Every record below, from first to last, should be copied exactly; leave the pictures out.
*** Supplied data ***
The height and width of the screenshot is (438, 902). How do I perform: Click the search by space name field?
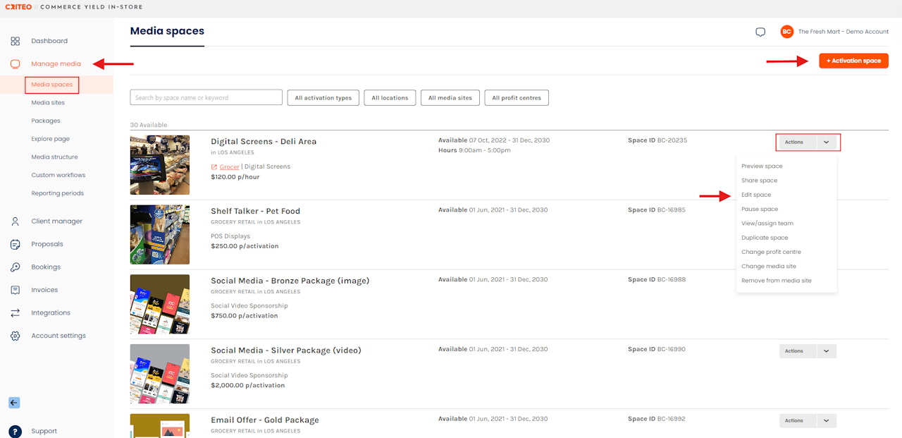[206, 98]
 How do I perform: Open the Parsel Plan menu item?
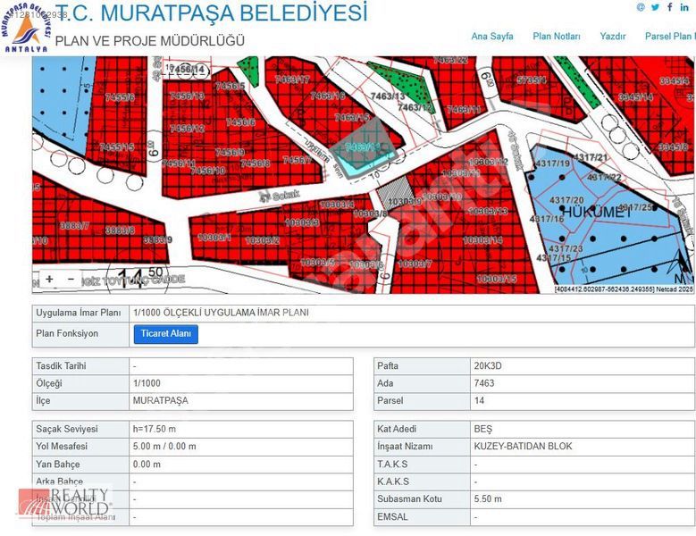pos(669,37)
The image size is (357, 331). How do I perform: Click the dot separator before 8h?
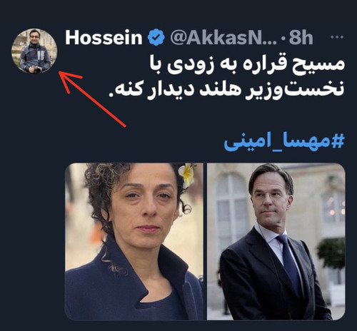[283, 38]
*** End of Supplied data ***
▶ [Output of the exercise]:
The height and width of the screenshot is (438, 902). How do I perform: Click the search by space name field?
[206, 98]
 How do I perform: Open the Parsel Plan menu item?
pos(669,37)
The image size is (357, 331). How do I perform: Click the dot separator before 8h?
[283, 38]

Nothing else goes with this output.